Researchers ground the shale rocks into powder to extract the pigment.

"Imagine you could find a fossilised dinosaur skin that still has its original colour, green or blue... that is exactly the type of discovery that we've made," Associate Prof Jochen Brocks from the Australian National University (ANU) told the BBC.

"These are actual molecules, the oldest coloured molecules in the world. When held against the sunlight, they are actually a neon pink."

A mining company had found the rocks in a marine shale deposit in the Taoudeni Basin in Mauritania, West Africa about 10 years ago, after drilling a hole several hundred metres deep, he said.

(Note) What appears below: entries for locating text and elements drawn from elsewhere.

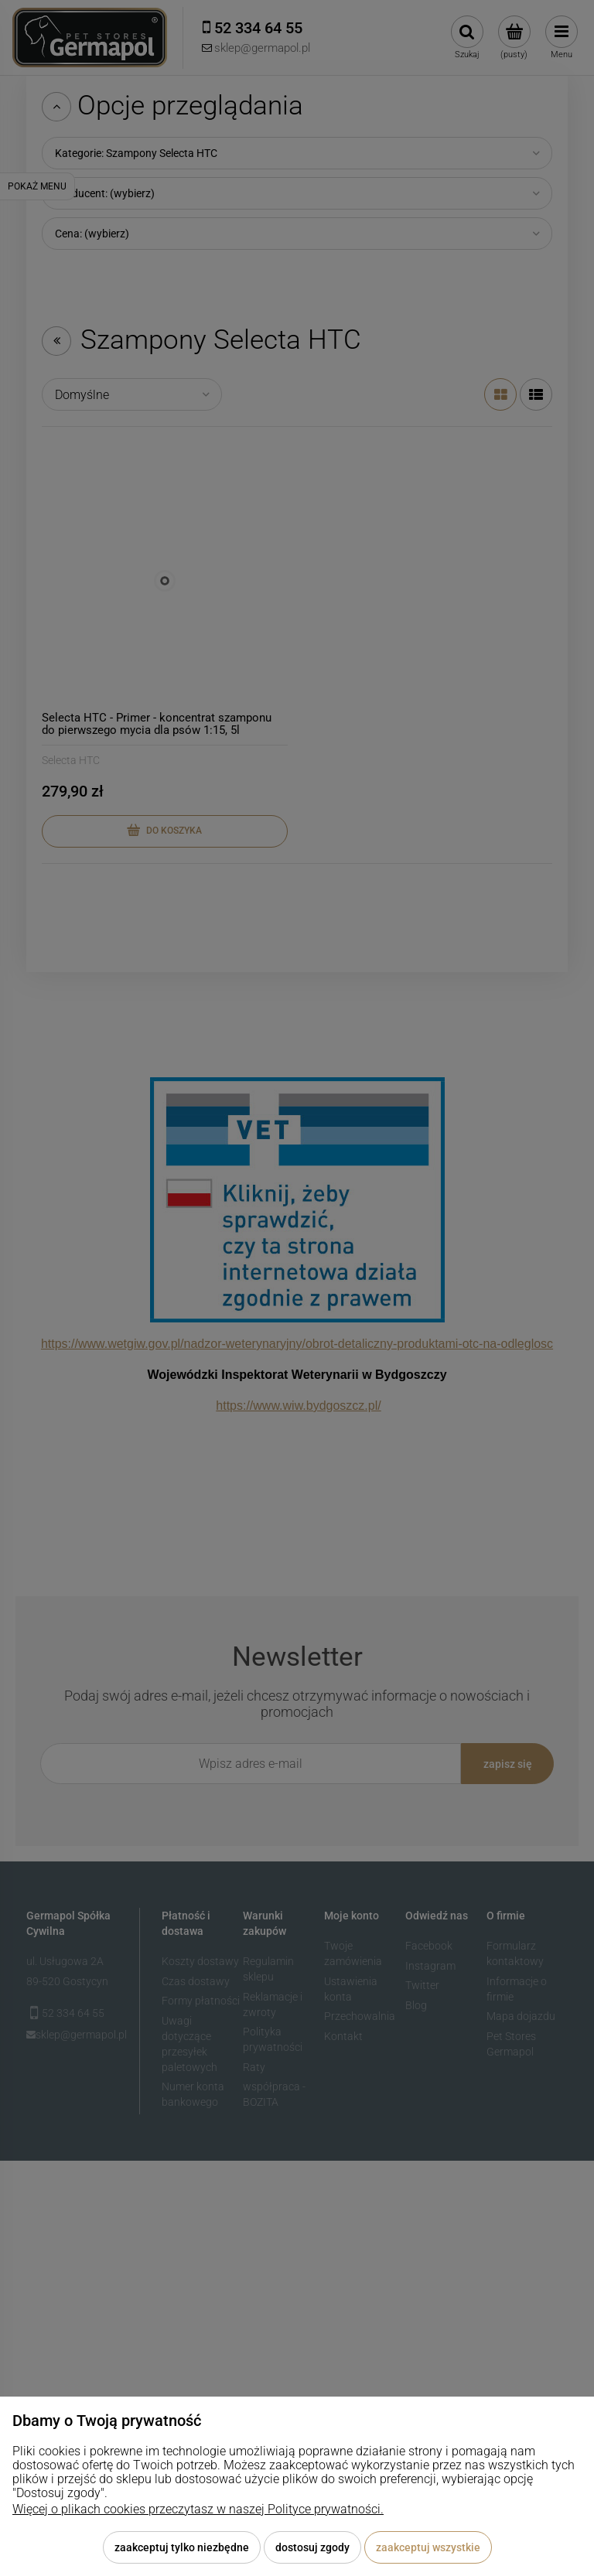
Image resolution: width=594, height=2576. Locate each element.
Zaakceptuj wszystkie (428, 2547)
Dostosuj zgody (312, 2547)
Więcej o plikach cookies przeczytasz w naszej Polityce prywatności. (198, 2509)
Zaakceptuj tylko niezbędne (181, 2547)
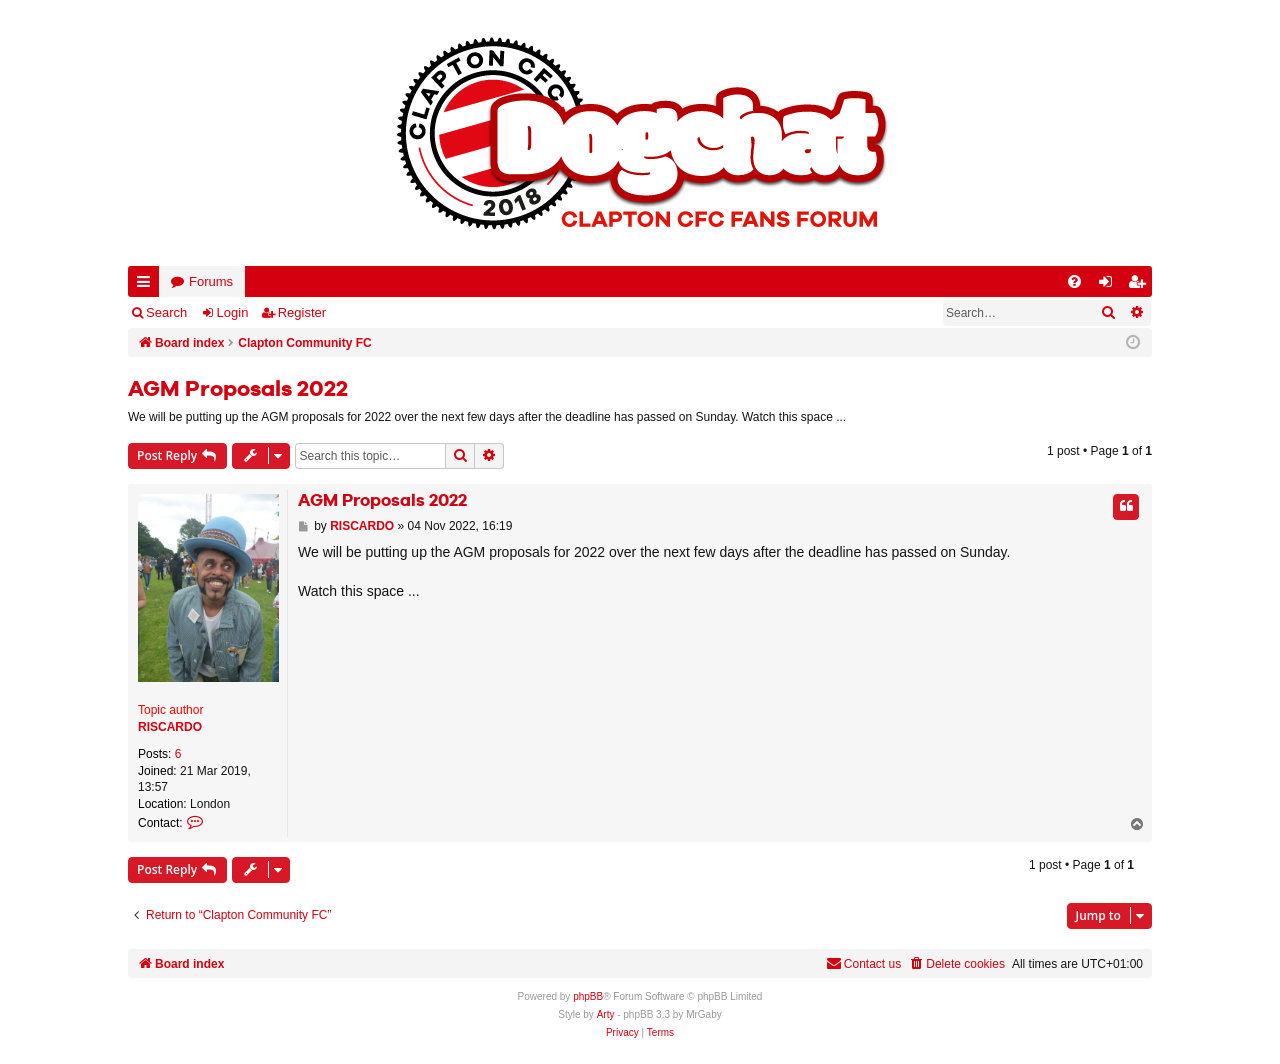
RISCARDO (170, 727)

'Amazing that colour can survive'

ANU PhD student, Dr Nur Gueneli, discovered the pigments after running an organic solvent through the powdered rock. Mr Brocks said the extraction process was "similar to a coffee machine".

"I heard her screaming in the lab when it came out, and she ran into my office," Asst Prof Brocks said.

"At first I thought it had been contaminated. It is just amazing that something with a biological colour can survive for such a long time."

A mining company had found the rocks in a marine shale deposit in the Taoudeni Basin in Mauritania, West Africa about 10 years ago, after drilling a hole several hundred metres deep, he said.

An analysis of the pigments found they had been produced by cyanobacteria in the seas at the time. Prof Brocks said this contributed to understanding on the evolution of life forms on Earth.

"Tiny cyanobacteria dominated the base of the food chain in the oceans a billion years ago, which helps to explain why animals did not exist at the time," he said.

"Life only became bigger about 600 million years ago because before that there was no sufficient food source."

The research, which also involved scientists in the US and Japan, has been published in journal Proceedings of the National Academy of Science of the United States of America.